Three-dimensional "mini-stomachs" have been created from human stem cells. The tiny organs measure about 3 millimeters in diameter and can be used as models for the infections that are often precursors to peptic ulcers and stomach cancer.
"This represents the first in vitro model of the human stomach," says James Wells, a stem cell biologist at Cincinnati Children’s and a co-author of the study, which is published in Nature today. And "it’s not a cute little term — they really do look like ‘mini stomachs.’"
"It’s not a cute little term — they really do look like ‘mini stomachs."
When the researchers first tried to grow these tissues, they did so using embryonic stem cells — cells that originate from a human embryo. The growth process, from start to finish, took about a month, Wells says, and the end product was a small organ that contained human stomach tissue made of at least eight different cell types. But before the researchers could celebrate, they had to make sure the technique could be deployed using cells from adults as well, a critical step in ensuring that the technique can be tailored to fit a specific patient. It worked in those cells too. "We were gobsmacked," Wells says. "It’s really amazing that these tissues will undergo their normal [growth patterns] in a dish."
Usually, researchers study infections in humans by observing tissue that’s already infected. The problem with that approach is that the moment when the infection takes hold remains a mystery. But the researchers in this study were able to look at what happens when bacteria encounters "healthy" gastric tissue in a petri dish, Wells explains.
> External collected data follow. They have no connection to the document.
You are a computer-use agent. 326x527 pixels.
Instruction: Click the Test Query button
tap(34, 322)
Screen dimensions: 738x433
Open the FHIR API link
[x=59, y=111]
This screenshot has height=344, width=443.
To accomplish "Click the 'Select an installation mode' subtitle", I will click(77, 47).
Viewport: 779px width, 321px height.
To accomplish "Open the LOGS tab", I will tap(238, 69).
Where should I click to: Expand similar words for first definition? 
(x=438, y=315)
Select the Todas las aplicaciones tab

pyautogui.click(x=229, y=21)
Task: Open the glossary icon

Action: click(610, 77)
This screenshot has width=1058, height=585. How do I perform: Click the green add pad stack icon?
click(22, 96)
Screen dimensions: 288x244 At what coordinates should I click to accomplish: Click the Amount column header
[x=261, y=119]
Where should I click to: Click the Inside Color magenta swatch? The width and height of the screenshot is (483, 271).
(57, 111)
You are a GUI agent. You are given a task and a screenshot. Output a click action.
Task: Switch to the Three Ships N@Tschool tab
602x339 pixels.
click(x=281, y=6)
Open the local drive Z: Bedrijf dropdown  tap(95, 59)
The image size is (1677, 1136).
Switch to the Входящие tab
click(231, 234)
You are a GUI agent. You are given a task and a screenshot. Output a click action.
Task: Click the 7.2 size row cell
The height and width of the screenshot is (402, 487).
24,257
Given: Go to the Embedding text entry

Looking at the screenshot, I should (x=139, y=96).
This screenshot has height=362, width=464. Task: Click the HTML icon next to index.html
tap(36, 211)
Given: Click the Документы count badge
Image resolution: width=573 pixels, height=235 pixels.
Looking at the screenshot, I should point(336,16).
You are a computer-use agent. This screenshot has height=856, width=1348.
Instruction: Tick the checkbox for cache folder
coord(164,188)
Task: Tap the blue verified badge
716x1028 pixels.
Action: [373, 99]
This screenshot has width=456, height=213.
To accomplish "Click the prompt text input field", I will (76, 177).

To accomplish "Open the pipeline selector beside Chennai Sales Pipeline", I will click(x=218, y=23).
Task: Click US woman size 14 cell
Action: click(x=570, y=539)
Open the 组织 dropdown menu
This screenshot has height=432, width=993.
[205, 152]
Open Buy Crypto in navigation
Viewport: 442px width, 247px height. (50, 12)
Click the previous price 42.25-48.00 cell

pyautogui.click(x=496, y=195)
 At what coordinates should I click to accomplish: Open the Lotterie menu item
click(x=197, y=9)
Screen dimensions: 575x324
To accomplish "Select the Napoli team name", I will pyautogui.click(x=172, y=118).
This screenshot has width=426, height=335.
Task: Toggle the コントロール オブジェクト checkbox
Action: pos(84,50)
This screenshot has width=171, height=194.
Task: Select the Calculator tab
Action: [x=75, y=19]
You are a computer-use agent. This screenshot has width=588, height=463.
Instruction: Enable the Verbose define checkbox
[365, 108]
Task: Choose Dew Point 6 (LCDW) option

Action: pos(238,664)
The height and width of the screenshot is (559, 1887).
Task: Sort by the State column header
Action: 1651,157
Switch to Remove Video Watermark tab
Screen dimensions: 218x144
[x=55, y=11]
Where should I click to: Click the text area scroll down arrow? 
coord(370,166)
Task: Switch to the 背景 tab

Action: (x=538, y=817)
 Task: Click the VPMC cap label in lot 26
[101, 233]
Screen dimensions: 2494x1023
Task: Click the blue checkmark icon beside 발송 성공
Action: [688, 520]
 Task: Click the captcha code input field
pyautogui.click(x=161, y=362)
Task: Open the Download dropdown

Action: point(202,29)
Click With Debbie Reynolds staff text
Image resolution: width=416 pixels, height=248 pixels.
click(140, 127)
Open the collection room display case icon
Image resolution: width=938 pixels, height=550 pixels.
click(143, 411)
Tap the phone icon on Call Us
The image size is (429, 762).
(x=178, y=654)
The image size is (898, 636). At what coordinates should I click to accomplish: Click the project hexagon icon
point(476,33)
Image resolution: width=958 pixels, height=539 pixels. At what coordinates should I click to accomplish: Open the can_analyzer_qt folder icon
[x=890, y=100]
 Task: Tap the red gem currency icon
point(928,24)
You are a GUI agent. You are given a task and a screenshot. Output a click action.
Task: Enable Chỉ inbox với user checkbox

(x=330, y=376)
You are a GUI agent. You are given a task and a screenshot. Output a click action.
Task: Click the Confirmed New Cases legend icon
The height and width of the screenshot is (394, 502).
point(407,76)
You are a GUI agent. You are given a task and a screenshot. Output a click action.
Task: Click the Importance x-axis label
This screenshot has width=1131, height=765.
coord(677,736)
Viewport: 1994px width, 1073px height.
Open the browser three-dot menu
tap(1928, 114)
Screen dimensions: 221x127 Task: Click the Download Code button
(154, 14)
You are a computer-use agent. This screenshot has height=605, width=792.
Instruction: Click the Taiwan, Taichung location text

The new technique might one day help them identify the genes and cell signaling patterns that allow bacteria like Helicobacter pylori — the primary cause of peptic ulcer disease — to wreak havoc in our gastrointestinal tracts. The gastric tissues could also enhance the way pharmaceutical companies test the drugs that treat infections, Wells says. And since stomach cancer is the second leading cause of cancer-related deaths, investigating how these sorts of cancer precursors develop might one day help extend patients’ lives.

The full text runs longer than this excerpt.